Volviendo a esa chica yeyé que también fue, se impone recordar su participación en Los chicos con las chicas (Javier Aguirre, 1977), primera película al servicio de Los Bravos. Incluso llegó a participar en una gira con ellos.
En realidad, no sé bien por qué dejó de trabajar en España. Puede que ese escándalo que provocó su supuesto striptease en Historias de la frivolidad (1967), un memorable mediometraje de Narciso Ibáñez Serrador para TVE, tuviera algo que ver. Pero en aquellos planos la actriz se quedaba en bikini.
Lo cierto fue que en los años 70 empezó a trabajar principalmente en México. Se dice que allí la malició un conocido cómico, que fue su amante. De ser así, volveríamos a estar en un caso como el de Patricia Neal, una actriz maltrecha sentimentalmente por culpa de Gary Cooper, un amante al que sólo interesó para una cosa. Pero ni yo soy quién para afirmar algo así ni tengo ningún dato al respecto. Lo mío es elogiar su colaboración con Carlos Enrique Taboada, uno de los grandes del cine fantástico mexicano.
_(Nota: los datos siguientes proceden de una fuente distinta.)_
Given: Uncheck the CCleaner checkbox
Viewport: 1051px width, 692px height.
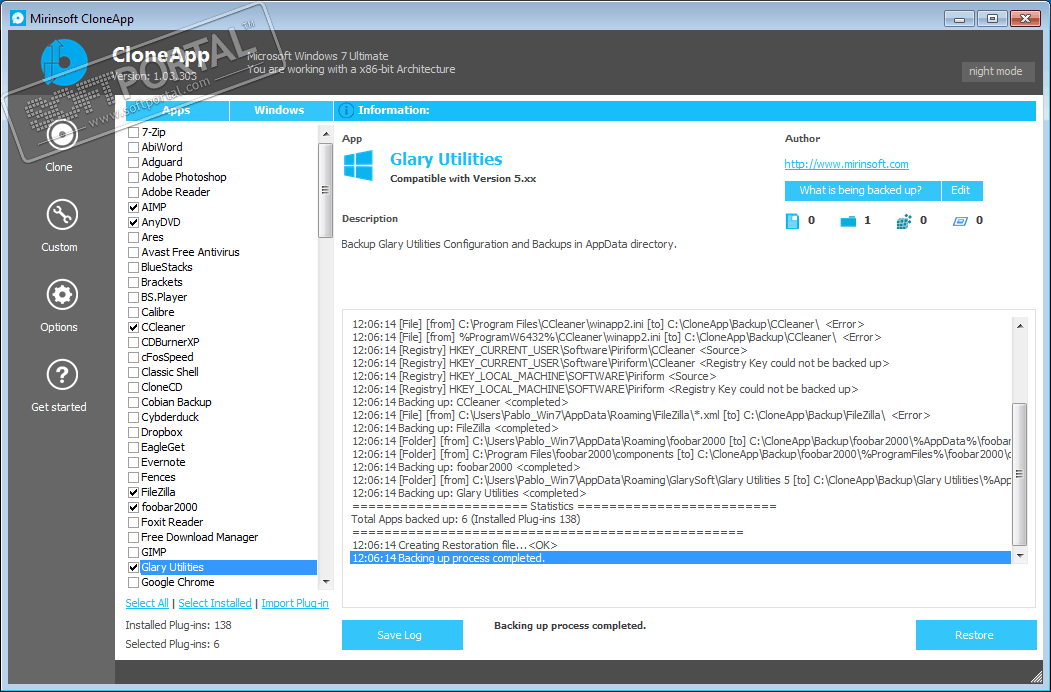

Y descubrirme con el debido respeto, tantos años después, ante la emoción que Irán Eory ponía al cantar chotis y pasodobles en la televisión de México, acordándose sin duda de España. Máxime ahora que chotis y pasodobles, por sus orígenes y su arraigo en mi amado Madrid, también son objeto de crítica por parte del gobierno de la España de nuestros días. Pero yo, que soy de Carabanchel —bueno, de Campamento, que está al lado—, aunque amante del rock & roll siento un profundo respeto por la zarzuela: por castiza y por lo que le gustaba a mi madre. Así que en ese lugar de mi mitología personal en el que obra La verbena de la Paloma (Tomás Bretón, 1894), Irán Eory siempre ha sido y siempre será mi Casta. En 2002, la antigua chica yeyé mordió definitivamente ese polvo que dejan las estrellas.